Reflections on a Civics Curriculum – New Jersey Style

Norcross, Sweeney and Christie.

The image of half naked guys in minotaur headdresses desecrating the United States Capitol produced the doubly disturbing effect of making the politicians of New Jersey – especially those scandalized members of the Democratic Party and their establishment GOP functionaries – look remarkably civilized by comparison.

It’s the kind of ghastly dichotomy that makes the impending retirement of someone like Senate Majority Leader Loretta Weinberg (D-37) more acutely painful.

An old school brawler at heart who nonetheless has real policy chops and idealism to go along with the pragmaticism, Weinberg had to routinely dumb herself down to squeeze into the male-dominated pigpen of New Jersey politics, where civics might just as well be the equivalent of power, and power another word for some static, wretched, hermaphroditic homunculus occupying a rung on the stepstool of a miniaturized Genghis Khan.

Weinberg, after all, had to play second banana to a Goldman Sachs multimillionaire basking at the top of the 2009 gubernatorial ticket, or to those bossed sentinels of senate power with no education, while catching hell occasionally from progressives and do-gooders who writhed every time a camera caught their hero in the same shot as one of those less than distinguished “political power players.”

Whatever her comfort zone in the end, there was still always a disconnect or a social and intellectual gap, just as there was between the late Steve Adubato – whose passion for education equaled his love of politics – and the other bosses who seemed more intrigued by the prospect of playing with human Play-Doh than with Plato.

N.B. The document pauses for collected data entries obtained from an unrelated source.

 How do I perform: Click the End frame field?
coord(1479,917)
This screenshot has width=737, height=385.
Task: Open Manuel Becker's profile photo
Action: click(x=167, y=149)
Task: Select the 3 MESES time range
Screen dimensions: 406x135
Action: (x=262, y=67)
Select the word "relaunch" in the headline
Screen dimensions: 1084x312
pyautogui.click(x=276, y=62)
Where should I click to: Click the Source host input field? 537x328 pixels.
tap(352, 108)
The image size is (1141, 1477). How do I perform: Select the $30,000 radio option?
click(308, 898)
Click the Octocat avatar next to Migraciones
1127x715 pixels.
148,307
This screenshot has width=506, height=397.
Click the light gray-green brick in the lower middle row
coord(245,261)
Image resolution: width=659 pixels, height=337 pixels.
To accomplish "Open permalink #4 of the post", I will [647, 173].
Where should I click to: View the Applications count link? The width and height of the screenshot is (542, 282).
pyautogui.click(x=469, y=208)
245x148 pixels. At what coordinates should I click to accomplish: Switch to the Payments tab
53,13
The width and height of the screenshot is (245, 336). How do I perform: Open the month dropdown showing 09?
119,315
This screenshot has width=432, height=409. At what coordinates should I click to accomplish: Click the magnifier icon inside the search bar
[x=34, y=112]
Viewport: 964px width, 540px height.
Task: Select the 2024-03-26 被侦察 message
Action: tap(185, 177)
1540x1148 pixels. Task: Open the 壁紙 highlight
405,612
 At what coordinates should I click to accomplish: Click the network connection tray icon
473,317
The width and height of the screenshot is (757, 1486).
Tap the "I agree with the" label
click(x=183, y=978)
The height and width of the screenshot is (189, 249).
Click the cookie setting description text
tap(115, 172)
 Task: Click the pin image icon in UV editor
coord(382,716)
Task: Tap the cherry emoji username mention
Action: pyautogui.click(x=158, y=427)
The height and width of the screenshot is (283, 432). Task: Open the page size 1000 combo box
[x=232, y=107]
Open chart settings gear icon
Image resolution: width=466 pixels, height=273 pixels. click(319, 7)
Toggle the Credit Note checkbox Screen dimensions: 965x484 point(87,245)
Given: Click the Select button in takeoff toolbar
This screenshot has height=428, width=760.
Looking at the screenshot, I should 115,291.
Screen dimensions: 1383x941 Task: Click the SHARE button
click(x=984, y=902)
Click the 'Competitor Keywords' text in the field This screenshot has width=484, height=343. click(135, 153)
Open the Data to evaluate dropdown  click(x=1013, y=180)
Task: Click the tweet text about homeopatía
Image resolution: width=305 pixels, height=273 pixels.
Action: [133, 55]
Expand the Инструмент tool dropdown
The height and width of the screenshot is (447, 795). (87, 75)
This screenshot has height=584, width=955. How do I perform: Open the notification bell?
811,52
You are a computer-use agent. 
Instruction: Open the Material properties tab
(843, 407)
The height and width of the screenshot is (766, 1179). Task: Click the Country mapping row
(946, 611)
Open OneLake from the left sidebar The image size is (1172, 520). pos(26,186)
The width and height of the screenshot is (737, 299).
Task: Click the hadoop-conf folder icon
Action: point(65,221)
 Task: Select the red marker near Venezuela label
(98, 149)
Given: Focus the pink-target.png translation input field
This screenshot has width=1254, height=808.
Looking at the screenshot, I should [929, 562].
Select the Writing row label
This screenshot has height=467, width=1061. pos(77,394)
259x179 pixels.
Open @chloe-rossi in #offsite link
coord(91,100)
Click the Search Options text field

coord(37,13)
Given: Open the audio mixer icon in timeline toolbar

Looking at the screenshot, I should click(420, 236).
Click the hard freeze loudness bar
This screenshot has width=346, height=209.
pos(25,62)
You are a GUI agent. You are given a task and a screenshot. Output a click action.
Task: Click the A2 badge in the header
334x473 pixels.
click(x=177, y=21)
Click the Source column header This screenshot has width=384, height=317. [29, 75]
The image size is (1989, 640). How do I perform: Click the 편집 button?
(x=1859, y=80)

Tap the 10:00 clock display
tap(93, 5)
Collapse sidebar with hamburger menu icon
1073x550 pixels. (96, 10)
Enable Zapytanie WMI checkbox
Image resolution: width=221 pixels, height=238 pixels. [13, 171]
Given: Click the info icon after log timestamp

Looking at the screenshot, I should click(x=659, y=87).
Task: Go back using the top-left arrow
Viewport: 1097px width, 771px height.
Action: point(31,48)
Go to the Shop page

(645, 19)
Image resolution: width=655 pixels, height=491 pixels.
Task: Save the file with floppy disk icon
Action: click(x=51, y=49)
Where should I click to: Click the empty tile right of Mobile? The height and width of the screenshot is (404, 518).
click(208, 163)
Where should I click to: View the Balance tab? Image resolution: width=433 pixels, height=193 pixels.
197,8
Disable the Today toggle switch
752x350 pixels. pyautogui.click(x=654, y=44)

This week, a bill backed by veteran state Senator Shirley Turner (D-15) from Lawrenceville made it through the Senate Budget Committee with bipartisan support. Envisioned as a way of engaging young people who frequently look disengaged from the political process, the bill authorizes the creation of a middle school civics curriculum to prepare future voters, decisionmakers and community members. A Capitol stampeded on Jan. 6th by Clockwork Orange extras swaddled in red, white and blue, programmed by infantile tweets from an illiterate TV celebrity turned national whiner-in-chief reinforced the senator’s argument with a vengeance. But a conversation about the bill prompted some InsiderNJ reflection on similarly urgent – and less immediately obvious, if more immediate- civic dislocation. Notwithstanding the examples of Weinberg and Turner, who over the years have both shown a substantial amount of independence and actual dedication to real people, and to the finer processes of civilized representative government, the machine politicians of this beleaguered state do not exactly radiate a sense of civic virtue.

Indeed, the very invocation of “civic virtue” in the same sentence as “New Jersey politics” prompts – at the very least – an inner howl of tremendous agonizing irony.

That’s why it’s a damn good thing that educators – not lawmakers – write that curriculum in Senator Turner’s bill.

Now granted, in this state, an unwitting student might well look up at the front of a classroom and see the installed surrogate of a corroded machine in the esteemed position of “professor.” So one must always be on guard for utter institutional usurpation, and yet, we suspect – at the moment – the presence at Rutgers-New Brunswick of enough legitimate intellectual heavyweights to legitimize the coursework.

Certainly, it’s not hard to picture what that course would look like if our present political “class” got its grubby and soft hands on the curriculum.

How a bill becomes a law?

You make damn sure you take that phone call when the boss rings.

You also make sure you put the needs of the people first, like tax incentives for a helicopter pad for the boss who called you and not supermarkets in urban food deserts for mothers who need to feed their children. Make sure, too, the person who signs the bill will actually be able to personally benefit once he leaves office.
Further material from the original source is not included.